Earlier this year, California Gov. Gavin Newsom signed into law a bill reducing an employer’s ability to classify a worker as an independent contractor.

The question everyone in senior care — those who run nursing homes and continuing care retirement communities, in particular — should be asking about this new “gig worker” law is, “How does it affect me?”

As Yoda would say, “A complicated question, that is.”  

The Dynamex Decision

The new law, AB5,  expands on a 2018 California Supreme Court case, Dynamex Operations West, Inc. v. Superior Court of Los Angeles, in which a group of drivers challenged whether the national courier and delivery service properly classified them as independent contractors.  

Dynamex drivers set schedules and routes (but must deliver daily), provide their vehicles and workers’ compensation insurance, pay expenses and taxes. They can hire others and work for other companies. Dynamex pays the drivers a flat fee or percentage.   
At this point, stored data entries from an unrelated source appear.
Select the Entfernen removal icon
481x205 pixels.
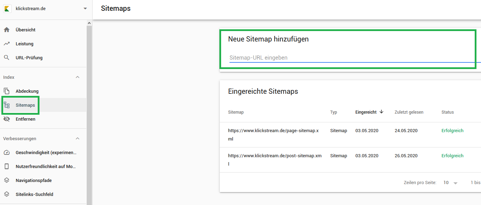[7, 119]
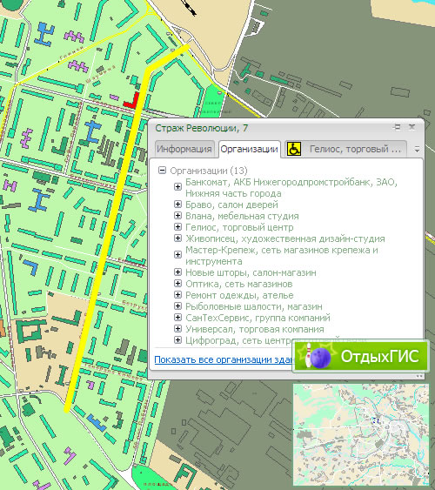The width and height of the screenshot is (435, 490).
Task: Close the Страж Революции, 7 popup
Action: 412,127
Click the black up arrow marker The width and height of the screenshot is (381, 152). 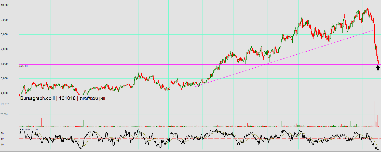378,68
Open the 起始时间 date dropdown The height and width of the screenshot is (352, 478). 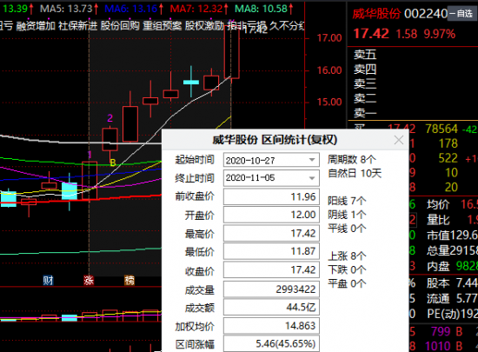[x=311, y=160]
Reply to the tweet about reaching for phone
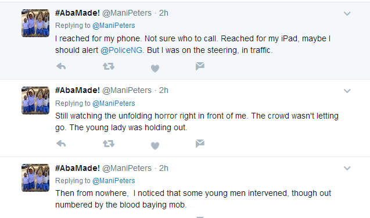The image size is (370, 218). point(61,66)
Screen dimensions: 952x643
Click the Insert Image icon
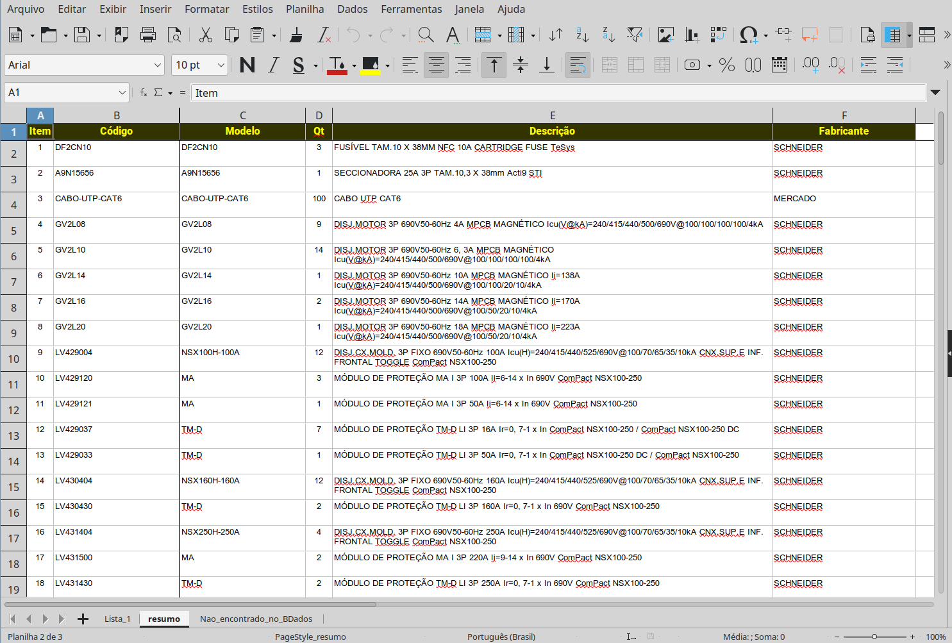tap(665, 35)
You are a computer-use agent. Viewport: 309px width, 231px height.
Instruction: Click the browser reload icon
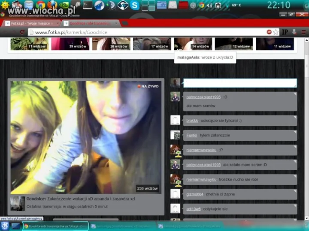tap(22, 32)
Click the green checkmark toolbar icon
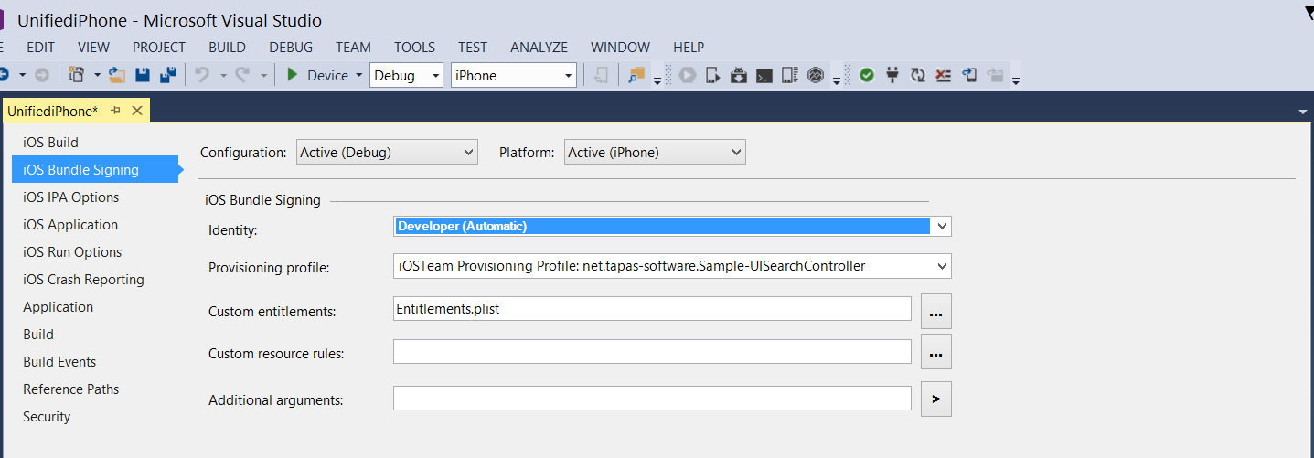 click(866, 75)
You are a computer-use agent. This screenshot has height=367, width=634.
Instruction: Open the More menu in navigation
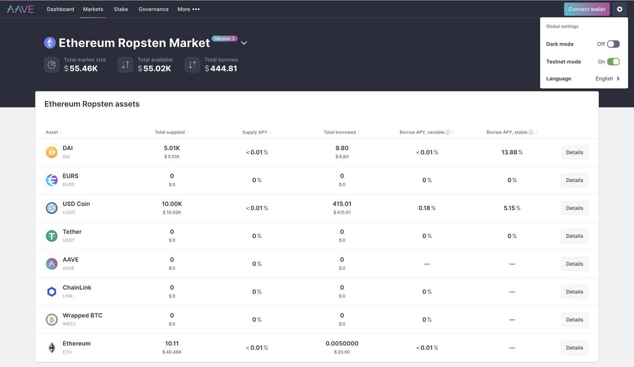tap(189, 9)
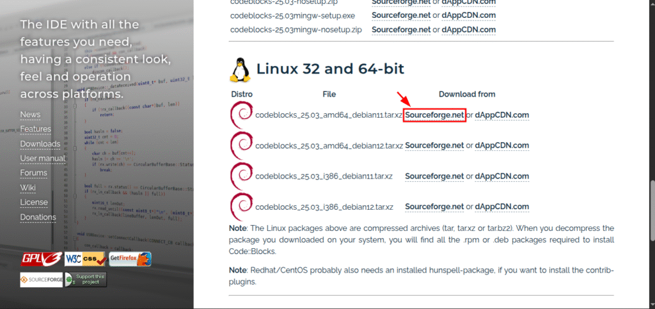Open the User manual link
The image size is (655, 309).
(42, 158)
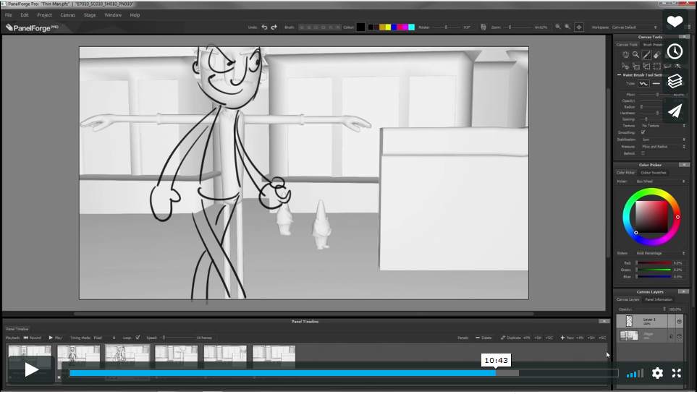
Task: Click the Watch Later clock icon
Action: pos(675,51)
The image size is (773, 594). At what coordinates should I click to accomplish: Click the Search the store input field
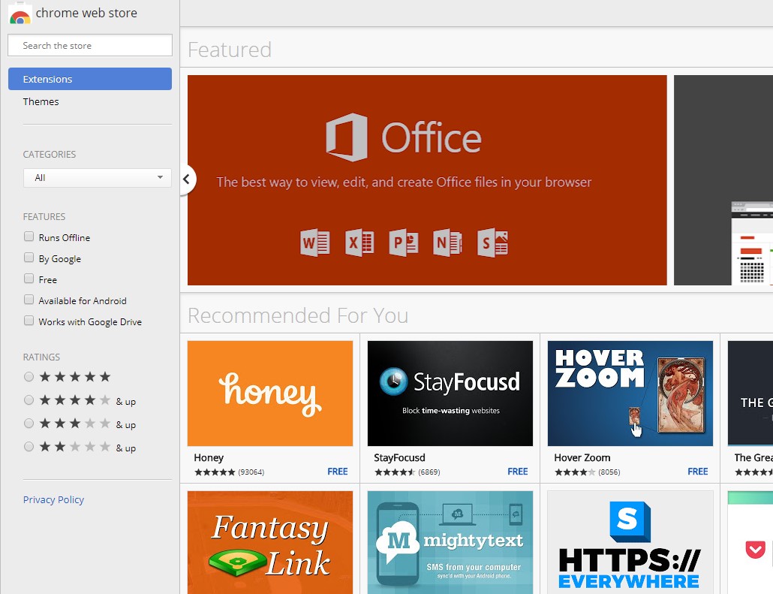point(90,46)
The state Supreme Court adopted a standard that presumes all workers are employees. The court further stated a business then must establish that its independent contractor worker classification is proper under an “ABC” test. Under that test, a worker is an employee for wage order purposes, unless the business can demonstrate:

(A) the worker is free from the entity’s control and direction in connection with the performance of the work, both under the contract for the performance of the work and in fact;

(B) the worker performs work that is outside the entity’s usual course of business; and

(C) the worker is customarily engaged in an independently established trade, occupation, or business of the same nature as the work performed.

AB 5

Initially meant to “clarify” the Dynamex decision, AB5 significantly changes the worker classification landscape in California. AB5’s methodology scoops up just about all California workers and potentially converts a significant number of them from independent contractors to employees.

At its most basic level, AB5 does two things. First, it specifically adopts Dynamex’s ABC test and thus codifies Dynamex’s “presumption” of employee status. Second, it exempts certain professions. Of particular note for senior care providers: Although AB5 exempts from its reach doctors, dentists, psychologists and podiatrists, many other medical professions and specialists that providers may use are not exempted, including behavioral, speech and physical therapists, nurses and optometrists.

It does exempt, among others, such nonmedical professions as hairstylists and barbers, freelance writers and photographers, subject to a showing that certain other varying conditions are met: The worker has their own office location, is licensed, has their own book of business, schedules their own appointments, is paid directly by clients, etc.  

Importantly, exemption from AB5 does not mean that workers are independent contractors.  Rather, it means a business can rely on a presumably more favorable test from an earlier court case to determine their workers’ classification. 

Impact of AB5 on senior care providers

Providers may rely on independent contractors to fill absences during employee leaves or when the providers don’t have sufficient census to hire specialists. Providers may have difficulty establishing the  “B” prong of the ABC test given that the use of many of these workers may be within “the usual course of the entity’s business.”

Query: What is the usual course of a CCRC’s business?  Is it to provide or support medical care services, or is it broader?  If the former, CCRCs likely will not be able to classify medical professionals as independent contractors because the services they provide are within the entity’s existing scope.

To the extent that providers do use these workers to fill in absences in a current work force or regularly use them instead of hiring them as employees, providers are exposing themselves to possible liability for unpaid wages and failure to provide worker’s compensation insurance, sexual harassment prevention training, mandatory sick leave, meal and rest periods and associated penalties for each of these as well as applicable unpaid taxes. 

Senior care providers have a lot to consider when looking outside their regular workforce for staffing assistance as AB5’s analysis is fact specific. 

Do you use hairstylists for your residents/patients, freelance writers to assist in newsletters, designers for your website, musicians for resident/patient entertainment or therapy?

Some contractors may pass Prong B’s scrutiny, some may not. Getting a jump start with an internal audit with your labor counsel to determine whether your service providers come within AB5’s reach — and thus should be classified as employees — is essential for compliance.  Start with a full list of all your IRS form 1099 workers.

Only once you determine whether you are at risk can you determine a path forward. Options may include making contractors employees, stopping certain services or outsourcing. 

Uber, Lyft and DoorDash already have taken to heart Yoda’s warning to Luke: “Do or do not.  There is no try.” They have initiated the Protect App-Based Drivers & Services Act, a combined $90 million statewide ballot initiative targeting AB5.

In an effort to be responsive to criticisms about the gig economy’s lack of “employee” protections for workers, the initiative proposes protections and benefits for drivers, including an earnings guarantee, healthcare stipend, occupational accident insurance to cover on-the-job injuries, automobile accident and liability insurance, and protection against discrimination and sexual harassment.

Depending upon the success of this effort, more industry-based employers may try a similar path to get out from under AB 5’s reach.

Diane Marie O’Malley, Esq., is a senior partner in Hanson Bridgett’s Labor and Employment Section. Her practice concentrates exclusively on representing employers, mainly in the senior care and public transit industries.